**WHAT THE TASK REQUIRES**
Go through the data below and gather each line containing "category".

**DATA TO USE**
--
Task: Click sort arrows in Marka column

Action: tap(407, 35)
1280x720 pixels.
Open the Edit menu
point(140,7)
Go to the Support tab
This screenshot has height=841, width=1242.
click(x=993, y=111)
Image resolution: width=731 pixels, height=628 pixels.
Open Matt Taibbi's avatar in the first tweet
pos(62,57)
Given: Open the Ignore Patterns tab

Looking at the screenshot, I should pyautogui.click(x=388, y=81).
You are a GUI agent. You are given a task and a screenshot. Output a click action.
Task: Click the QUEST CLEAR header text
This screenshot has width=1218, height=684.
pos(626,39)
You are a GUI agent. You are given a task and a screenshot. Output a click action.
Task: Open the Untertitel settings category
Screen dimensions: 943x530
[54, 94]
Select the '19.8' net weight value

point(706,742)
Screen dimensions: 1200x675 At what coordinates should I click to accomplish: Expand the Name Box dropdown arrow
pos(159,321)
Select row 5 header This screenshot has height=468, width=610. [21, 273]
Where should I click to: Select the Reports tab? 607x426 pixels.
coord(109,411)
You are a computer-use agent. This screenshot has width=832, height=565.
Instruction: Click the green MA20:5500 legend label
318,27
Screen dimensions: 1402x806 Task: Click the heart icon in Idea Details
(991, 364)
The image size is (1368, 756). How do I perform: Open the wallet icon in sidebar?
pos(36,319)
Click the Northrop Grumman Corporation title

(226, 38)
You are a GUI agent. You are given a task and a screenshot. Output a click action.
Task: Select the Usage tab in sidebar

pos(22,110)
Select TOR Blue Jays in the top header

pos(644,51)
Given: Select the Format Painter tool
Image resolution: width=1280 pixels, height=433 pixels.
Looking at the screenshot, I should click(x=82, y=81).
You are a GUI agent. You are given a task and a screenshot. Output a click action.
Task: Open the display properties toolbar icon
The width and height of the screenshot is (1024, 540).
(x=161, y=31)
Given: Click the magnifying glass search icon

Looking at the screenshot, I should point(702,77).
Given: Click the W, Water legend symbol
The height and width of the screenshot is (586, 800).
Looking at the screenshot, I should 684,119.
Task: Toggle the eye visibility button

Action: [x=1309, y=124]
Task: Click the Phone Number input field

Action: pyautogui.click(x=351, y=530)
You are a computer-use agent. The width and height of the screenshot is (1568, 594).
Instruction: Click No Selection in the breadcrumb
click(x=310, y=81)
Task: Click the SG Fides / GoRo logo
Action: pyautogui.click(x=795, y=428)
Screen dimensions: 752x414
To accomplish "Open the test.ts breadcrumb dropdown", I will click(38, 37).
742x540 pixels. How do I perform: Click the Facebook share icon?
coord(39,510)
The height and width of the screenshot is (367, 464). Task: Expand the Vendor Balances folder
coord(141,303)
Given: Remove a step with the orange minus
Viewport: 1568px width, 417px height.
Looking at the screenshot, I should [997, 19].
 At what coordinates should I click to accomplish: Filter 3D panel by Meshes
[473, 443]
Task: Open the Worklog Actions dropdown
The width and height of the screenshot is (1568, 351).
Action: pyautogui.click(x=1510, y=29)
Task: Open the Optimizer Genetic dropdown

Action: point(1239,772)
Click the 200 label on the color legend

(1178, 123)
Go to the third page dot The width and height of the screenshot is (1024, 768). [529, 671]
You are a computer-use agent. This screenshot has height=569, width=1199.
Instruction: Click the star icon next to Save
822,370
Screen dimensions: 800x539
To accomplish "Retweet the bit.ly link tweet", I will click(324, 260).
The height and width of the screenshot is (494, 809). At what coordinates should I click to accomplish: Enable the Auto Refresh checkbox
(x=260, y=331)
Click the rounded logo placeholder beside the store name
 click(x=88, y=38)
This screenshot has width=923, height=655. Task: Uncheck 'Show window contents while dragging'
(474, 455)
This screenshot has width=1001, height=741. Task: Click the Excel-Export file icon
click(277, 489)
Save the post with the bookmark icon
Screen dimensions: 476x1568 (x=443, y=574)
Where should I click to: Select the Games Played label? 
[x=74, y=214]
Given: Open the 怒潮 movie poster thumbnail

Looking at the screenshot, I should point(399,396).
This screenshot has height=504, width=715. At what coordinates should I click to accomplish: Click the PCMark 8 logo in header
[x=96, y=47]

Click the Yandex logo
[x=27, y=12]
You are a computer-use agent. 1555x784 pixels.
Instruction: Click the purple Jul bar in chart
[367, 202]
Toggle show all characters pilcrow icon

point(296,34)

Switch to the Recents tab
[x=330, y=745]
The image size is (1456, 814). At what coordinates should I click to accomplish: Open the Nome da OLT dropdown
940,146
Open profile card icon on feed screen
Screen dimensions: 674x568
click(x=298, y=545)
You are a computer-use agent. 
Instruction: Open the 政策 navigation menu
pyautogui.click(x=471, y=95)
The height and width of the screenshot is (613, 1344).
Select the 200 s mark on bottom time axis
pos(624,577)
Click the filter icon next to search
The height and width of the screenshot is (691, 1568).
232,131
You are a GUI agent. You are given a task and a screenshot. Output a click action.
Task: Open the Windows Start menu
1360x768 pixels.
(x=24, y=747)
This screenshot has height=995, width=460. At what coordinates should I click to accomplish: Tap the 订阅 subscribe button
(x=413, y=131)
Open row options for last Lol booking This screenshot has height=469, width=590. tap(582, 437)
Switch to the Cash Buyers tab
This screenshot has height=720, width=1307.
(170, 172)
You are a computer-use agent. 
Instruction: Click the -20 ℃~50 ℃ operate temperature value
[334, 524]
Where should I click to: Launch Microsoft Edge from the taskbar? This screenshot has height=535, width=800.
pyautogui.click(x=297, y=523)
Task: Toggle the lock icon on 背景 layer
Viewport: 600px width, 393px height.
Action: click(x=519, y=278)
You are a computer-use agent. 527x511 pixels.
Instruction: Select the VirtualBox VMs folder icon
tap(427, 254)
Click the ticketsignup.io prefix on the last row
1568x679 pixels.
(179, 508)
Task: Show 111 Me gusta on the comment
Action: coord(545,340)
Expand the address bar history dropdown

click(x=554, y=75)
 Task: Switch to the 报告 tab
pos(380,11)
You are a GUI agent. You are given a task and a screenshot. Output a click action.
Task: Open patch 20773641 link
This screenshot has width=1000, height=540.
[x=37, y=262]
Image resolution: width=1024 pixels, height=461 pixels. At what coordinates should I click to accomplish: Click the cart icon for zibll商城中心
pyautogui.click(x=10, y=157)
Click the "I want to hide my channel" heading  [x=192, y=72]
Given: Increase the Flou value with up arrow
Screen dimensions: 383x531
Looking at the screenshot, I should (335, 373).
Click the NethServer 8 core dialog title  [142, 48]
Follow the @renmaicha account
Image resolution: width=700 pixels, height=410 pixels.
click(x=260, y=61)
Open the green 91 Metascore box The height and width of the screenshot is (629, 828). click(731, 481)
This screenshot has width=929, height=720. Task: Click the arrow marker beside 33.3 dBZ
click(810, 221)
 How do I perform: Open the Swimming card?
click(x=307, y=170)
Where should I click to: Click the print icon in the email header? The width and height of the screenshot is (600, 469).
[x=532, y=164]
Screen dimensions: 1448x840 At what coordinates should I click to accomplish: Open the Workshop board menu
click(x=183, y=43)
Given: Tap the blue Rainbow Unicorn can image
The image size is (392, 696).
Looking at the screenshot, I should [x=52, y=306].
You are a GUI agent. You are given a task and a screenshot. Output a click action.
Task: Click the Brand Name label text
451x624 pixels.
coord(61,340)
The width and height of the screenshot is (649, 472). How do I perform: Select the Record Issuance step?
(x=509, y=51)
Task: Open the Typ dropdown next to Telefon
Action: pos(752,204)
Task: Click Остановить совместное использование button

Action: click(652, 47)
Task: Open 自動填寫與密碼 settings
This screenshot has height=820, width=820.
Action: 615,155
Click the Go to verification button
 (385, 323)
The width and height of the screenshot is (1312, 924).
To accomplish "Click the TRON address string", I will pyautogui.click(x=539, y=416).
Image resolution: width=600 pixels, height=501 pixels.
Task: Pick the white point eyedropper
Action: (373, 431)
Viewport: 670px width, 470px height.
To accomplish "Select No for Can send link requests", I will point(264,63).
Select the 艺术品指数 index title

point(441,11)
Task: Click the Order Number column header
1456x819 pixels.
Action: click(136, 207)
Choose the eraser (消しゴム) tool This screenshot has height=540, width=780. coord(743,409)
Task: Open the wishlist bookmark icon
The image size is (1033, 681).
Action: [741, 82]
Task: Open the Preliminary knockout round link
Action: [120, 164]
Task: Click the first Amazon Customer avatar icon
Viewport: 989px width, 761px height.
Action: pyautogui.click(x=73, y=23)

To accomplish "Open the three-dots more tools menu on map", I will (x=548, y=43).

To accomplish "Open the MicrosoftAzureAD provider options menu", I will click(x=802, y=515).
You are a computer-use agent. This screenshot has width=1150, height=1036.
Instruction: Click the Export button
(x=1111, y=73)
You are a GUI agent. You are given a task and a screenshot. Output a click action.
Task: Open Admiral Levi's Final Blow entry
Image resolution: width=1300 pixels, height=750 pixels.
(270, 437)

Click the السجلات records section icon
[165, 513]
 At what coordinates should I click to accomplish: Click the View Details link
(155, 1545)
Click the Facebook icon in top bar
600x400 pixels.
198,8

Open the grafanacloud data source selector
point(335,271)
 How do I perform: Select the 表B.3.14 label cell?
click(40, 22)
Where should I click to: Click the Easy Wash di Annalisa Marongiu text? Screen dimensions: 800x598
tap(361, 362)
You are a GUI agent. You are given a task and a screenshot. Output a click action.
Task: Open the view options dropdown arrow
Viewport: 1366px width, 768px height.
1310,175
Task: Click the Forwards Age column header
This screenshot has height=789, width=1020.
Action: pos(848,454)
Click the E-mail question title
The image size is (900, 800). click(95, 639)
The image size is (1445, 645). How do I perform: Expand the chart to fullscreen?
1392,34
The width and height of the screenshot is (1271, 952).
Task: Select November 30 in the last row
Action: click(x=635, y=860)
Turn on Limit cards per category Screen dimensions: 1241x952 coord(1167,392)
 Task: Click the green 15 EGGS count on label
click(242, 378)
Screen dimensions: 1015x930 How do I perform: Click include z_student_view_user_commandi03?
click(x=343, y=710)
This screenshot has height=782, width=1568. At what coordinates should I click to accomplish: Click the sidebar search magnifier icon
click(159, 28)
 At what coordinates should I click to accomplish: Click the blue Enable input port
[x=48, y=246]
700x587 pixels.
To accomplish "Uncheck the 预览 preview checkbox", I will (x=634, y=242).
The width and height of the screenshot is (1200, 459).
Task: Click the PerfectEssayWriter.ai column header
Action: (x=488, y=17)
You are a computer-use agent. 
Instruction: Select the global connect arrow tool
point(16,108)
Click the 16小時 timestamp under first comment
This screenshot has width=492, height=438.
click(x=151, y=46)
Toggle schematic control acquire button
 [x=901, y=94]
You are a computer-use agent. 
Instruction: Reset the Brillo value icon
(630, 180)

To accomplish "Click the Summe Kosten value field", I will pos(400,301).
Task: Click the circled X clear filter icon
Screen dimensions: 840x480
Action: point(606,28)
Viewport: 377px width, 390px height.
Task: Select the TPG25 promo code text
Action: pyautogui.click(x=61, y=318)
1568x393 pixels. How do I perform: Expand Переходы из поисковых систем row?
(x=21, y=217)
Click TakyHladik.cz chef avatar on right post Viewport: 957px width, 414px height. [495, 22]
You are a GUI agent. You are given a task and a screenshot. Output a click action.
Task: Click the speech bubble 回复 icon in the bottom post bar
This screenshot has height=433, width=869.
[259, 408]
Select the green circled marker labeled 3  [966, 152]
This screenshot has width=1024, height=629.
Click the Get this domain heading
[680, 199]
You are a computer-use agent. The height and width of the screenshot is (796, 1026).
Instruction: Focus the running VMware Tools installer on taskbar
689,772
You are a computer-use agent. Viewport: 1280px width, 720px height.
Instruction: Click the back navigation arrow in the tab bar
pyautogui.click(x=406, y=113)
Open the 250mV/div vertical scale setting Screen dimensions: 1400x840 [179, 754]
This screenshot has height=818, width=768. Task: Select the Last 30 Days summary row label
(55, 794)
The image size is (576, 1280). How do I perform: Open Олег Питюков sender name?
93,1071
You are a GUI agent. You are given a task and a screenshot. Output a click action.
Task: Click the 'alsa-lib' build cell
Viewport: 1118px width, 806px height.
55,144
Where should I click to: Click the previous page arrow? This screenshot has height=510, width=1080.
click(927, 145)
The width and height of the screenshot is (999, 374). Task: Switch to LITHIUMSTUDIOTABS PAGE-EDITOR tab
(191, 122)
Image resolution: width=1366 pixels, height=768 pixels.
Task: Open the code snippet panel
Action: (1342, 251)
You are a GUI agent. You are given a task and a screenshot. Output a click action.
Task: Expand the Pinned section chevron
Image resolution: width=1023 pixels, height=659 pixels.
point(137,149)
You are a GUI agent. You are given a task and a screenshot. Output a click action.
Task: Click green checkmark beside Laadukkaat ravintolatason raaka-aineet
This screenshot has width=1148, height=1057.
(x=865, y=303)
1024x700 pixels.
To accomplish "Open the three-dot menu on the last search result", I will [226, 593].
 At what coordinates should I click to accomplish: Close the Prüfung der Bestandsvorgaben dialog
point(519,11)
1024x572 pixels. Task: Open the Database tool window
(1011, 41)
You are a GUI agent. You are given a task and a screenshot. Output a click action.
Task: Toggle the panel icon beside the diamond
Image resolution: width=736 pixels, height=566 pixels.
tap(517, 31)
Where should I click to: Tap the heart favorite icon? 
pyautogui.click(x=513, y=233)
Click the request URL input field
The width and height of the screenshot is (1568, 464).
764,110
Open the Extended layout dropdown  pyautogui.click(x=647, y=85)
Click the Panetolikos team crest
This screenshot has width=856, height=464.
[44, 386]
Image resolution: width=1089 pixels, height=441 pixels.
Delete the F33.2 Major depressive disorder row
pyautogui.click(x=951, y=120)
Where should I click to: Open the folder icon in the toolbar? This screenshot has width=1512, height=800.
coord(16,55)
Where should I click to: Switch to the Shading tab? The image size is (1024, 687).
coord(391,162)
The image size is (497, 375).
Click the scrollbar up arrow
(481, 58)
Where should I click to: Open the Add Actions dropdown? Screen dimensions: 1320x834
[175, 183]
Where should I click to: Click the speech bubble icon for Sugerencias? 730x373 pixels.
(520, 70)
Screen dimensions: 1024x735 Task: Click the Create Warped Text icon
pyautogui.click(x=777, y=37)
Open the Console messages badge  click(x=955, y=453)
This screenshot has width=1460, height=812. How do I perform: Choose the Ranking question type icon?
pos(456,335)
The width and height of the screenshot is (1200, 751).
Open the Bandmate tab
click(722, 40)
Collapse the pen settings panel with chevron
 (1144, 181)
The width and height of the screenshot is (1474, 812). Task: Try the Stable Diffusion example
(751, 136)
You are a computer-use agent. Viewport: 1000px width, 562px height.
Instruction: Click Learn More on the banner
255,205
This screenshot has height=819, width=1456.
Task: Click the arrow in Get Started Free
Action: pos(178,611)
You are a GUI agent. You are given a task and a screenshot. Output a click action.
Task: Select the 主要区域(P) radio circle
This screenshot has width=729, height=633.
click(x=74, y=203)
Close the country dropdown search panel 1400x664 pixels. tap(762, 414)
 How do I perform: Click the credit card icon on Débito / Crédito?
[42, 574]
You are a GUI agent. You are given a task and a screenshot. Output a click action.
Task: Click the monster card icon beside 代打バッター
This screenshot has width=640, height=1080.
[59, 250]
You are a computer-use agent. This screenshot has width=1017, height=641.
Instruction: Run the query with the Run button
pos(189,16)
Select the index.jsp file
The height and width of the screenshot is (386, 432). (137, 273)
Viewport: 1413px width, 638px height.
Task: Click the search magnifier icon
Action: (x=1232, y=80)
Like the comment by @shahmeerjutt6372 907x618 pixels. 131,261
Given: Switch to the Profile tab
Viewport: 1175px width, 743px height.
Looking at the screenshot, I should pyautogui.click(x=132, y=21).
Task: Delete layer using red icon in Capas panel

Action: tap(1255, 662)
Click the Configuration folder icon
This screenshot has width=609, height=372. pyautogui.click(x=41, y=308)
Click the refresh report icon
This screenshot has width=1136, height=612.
--
**SOLUTION TO THIS TASK**
Task: Open the Untertitel settings category
Turn on Limit cards per category Screen dimensions: 1241x952 coord(1167,392)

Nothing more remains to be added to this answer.